=== Section Start ===

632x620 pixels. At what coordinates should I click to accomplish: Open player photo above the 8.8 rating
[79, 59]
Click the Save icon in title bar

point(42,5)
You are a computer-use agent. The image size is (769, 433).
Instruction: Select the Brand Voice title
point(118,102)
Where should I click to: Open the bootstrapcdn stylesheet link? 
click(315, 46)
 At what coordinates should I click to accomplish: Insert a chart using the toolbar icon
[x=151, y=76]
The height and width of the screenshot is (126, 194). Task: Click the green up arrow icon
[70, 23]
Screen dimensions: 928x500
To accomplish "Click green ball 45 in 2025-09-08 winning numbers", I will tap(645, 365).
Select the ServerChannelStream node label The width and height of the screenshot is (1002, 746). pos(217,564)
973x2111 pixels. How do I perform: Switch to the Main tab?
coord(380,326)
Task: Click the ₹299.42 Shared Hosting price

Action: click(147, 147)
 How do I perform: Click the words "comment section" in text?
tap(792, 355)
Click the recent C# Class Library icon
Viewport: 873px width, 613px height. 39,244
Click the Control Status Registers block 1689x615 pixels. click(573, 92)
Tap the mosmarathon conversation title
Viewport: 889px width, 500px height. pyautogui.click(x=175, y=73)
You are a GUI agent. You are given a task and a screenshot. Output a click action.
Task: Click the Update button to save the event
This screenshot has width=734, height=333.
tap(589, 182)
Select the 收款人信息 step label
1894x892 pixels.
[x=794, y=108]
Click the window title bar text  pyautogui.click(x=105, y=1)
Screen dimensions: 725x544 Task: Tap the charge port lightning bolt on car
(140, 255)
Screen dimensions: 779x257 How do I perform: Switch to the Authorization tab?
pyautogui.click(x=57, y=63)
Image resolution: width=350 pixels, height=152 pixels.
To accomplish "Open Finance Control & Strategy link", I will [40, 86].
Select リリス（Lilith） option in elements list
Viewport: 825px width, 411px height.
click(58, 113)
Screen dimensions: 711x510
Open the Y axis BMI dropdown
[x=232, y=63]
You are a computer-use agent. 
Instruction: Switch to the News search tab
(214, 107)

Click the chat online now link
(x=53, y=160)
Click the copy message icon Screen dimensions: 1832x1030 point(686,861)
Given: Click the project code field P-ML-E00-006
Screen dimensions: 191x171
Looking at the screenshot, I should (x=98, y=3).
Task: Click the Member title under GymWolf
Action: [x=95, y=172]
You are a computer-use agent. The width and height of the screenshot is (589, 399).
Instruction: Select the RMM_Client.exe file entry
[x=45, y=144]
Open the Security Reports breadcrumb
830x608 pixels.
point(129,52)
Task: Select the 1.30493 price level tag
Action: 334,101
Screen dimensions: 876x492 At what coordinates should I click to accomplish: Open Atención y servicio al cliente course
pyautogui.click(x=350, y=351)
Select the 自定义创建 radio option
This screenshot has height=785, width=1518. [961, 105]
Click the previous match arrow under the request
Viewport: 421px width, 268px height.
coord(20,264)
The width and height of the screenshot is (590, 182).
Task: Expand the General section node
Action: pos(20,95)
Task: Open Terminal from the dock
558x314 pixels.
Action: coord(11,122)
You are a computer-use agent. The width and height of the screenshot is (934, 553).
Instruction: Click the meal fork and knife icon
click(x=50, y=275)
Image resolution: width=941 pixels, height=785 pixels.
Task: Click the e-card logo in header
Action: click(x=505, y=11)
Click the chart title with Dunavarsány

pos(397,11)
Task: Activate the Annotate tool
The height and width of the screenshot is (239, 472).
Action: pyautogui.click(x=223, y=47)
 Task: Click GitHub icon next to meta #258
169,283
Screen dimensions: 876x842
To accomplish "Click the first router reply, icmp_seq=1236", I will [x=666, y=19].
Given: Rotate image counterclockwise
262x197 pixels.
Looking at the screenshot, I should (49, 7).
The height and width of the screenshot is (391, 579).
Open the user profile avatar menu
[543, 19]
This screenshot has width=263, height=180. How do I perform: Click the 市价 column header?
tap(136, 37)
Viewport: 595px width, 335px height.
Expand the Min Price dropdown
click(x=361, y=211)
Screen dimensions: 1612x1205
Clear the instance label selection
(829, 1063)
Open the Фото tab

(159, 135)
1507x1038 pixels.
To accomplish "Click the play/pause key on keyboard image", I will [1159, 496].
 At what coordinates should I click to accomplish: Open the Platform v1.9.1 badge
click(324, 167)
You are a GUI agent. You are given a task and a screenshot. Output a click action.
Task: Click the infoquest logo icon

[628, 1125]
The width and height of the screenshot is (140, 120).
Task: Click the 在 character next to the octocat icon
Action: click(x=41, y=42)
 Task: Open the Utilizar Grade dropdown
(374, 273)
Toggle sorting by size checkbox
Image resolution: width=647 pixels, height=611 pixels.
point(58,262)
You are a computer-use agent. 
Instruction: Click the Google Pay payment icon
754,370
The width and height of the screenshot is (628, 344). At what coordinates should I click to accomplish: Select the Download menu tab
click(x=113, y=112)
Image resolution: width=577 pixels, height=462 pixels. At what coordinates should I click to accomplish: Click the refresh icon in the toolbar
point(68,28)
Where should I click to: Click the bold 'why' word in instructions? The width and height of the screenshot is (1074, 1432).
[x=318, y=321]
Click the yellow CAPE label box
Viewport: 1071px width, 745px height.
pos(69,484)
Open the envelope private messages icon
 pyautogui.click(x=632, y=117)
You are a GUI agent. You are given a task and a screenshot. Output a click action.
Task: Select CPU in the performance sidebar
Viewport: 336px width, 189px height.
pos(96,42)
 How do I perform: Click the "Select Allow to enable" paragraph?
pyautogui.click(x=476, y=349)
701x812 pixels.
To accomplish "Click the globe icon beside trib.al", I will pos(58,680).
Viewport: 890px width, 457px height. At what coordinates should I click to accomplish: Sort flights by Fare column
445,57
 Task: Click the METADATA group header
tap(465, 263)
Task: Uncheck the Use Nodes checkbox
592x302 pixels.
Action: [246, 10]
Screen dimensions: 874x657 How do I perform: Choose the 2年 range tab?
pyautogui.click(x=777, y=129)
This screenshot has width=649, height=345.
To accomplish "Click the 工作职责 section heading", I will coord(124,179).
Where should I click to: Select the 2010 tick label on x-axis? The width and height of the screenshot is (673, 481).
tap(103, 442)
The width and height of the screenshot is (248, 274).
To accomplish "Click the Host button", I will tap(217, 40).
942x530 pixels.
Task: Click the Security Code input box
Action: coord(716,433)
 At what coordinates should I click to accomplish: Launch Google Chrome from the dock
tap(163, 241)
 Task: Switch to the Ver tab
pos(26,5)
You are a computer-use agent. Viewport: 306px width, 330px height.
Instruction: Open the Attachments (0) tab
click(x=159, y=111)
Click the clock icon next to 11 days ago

=== Section End ===

Among the lines of the listing above, tally the ones holding the string "computer" and give that count alone.

• _Expected answer_
6